(Recorded data begins)

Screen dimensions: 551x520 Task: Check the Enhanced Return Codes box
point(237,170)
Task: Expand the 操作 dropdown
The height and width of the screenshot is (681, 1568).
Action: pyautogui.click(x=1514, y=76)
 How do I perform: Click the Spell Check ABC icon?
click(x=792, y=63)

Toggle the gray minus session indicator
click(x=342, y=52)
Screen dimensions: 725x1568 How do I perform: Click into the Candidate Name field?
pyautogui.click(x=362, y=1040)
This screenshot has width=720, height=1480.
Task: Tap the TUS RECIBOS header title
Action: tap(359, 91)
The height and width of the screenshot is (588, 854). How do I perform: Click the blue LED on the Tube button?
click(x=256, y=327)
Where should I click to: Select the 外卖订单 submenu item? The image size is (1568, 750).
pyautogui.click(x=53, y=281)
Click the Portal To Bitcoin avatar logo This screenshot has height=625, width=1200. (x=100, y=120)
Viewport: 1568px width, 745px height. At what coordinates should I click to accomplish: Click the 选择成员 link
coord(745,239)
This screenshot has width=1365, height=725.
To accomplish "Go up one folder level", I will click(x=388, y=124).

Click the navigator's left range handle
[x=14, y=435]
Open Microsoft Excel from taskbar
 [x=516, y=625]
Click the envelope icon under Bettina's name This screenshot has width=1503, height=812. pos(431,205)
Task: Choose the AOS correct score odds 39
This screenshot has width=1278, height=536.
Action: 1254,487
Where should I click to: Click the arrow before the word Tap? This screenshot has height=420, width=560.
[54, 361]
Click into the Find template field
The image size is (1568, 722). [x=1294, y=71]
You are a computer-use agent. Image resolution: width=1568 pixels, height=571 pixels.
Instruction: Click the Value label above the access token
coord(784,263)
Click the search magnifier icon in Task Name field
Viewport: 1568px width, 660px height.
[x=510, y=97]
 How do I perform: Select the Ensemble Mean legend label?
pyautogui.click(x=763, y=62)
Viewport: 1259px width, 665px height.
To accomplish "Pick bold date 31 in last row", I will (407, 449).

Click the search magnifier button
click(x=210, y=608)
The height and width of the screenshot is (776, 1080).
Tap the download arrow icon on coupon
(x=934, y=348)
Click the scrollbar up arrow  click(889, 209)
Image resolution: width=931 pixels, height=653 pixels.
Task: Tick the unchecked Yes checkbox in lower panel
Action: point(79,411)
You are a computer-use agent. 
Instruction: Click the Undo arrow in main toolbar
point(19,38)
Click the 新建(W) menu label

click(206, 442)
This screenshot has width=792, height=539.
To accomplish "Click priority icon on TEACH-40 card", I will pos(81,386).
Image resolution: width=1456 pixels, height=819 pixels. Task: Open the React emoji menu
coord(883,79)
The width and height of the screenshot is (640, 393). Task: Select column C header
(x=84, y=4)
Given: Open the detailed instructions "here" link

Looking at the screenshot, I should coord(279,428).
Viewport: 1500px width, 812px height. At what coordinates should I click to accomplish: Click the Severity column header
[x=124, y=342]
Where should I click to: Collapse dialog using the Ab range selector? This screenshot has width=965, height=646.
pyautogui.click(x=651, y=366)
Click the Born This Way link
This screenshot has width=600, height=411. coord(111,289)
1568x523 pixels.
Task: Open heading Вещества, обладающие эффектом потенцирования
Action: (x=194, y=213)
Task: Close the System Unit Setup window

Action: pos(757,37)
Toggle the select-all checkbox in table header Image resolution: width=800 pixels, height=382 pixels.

(Recorded data ends)

**Task to carry out**
Nothing above should be left out; write out every record exactly.

**Finished task**
Screen dimensions: 551x520 Task: Check the Enhanced Return Codes box
point(237,170)
Task: Expand the 操作 dropdown
The height and width of the screenshot is (681, 1568).
Action: pyautogui.click(x=1514, y=76)
 How do I perform: Click the Spell Check ABC icon?
click(x=792, y=63)

Toggle the gray minus session indicator
click(x=342, y=52)
Screen dimensions: 725x1568 How do I perform: Click into the Candidate Name field?
pyautogui.click(x=362, y=1040)
This screenshot has width=720, height=1480.
Task: Tap the TUS RECIBOS header title
Action: tap(359, 91)
The height and width of the screenshot is (588, 854). How do I perform: Click the blue LED on the Tube button?
click(x=256, y=327)
Where should I click to: Select the 外卖订单 submenu item? The image size is (1568, 750).
pyautogui.click(x=53, y=281)
Click the Portal To Bitcoin avatar logo This screenshot has height=625, width=1200. (x=100, y=120)
Viewport: 1568px width, 745px height. At what coordinates should I click to accomplish: Click the 选择成员 link
coord(745,239)
This screenshot has width=1365, height=725.
To accomplish "Go up one folder level", I will click(x=388, y=124).

Click the navigator's left range handle
[x=14, y=435]
Open Microsoft Excel from taskbar
 [x=516, y=625]
Click the envelope icon under Bettina's name This screenshot has width=1503, height=812. pos(431,205)
Task: Choose the AOS correct score odds 39
This screenshot has width=1278, height=536.
Action: 1254,487
Where should I click to: Click the arrow before the word Tap? This screenshot has height=420, width=560.
[54, 361]
Click into the Find template field
The image size is (1568, 722). [x=1294, y=71]
You are a computer-use agent. Image resolution: width=1568 pixels, height=571 pixels.
Instruction: Click the Value label above the access token
coord(784,263)
Click the search magnifier icon in Task Name field
Viewport: 1568px width, 660px height.
[x=510, y=97]
 How do I perform: Select the Ensemble Mean legend label?
pyautogui.click(x=763, y=62)
Viewport: 1259px width, 665px height.
To accomplish "Pick bold date 31 in last row", I will (407, 449).

Click the search magnifier button
click(x=210, y=608)
The height and width of the screenshot is (776, 1080).
Tap the download arrow icon on coupon
(x=934, y=348)
Click the scrollbar up arrow  click(889, 209)
Image resolution: width=931 pixels, height=653 pixels.
Task: Tick the unchecked Yes checkbox in lower panel
Action: point(79,411)
You are a computer-use agent. 
Instruction: Click the Undo arrow in main toolbar
point(19,38)
Click the 新建(W) menu label

click(206, 442)
This screenshot has width=792, height=539.
To accomplish "Click priority icon on TEACH-40 card", I will pos(81,386).
Image resolution: width=1456 pixels, height=819 pixels. Task: Open the React emoji menu
coord(883,79)
The width and height of the screenshot is (640, 393). Task: Select column C header
(x=84, y=4)
Given: Open the detailed instructions "here" link

Looking at the screenshot, I should coord(279,428).
Viewport: 1500px width, 812px height. At what coordinates should I click to accomplish: Click the Severity column header
[x=124, y=342]
Where should I click to: Collapse dialog using the Ab range selector? This screenshot has width=965, height=646.
pyautogui.click(x=651, y=366)
Click the Born This Way link
This screenshot has width=600, height=411. coord(111,289)
1568x523 pixels.
Task: Open heading Вещества, обладающие эффектом потенцирования
Action: (x=194, y=213)
Task: Close the System Unit Setup window

Action: pos(757,37)
Toggle the select-all checkbox in table header Image resolution: width=800 pixels, height=382 pixels.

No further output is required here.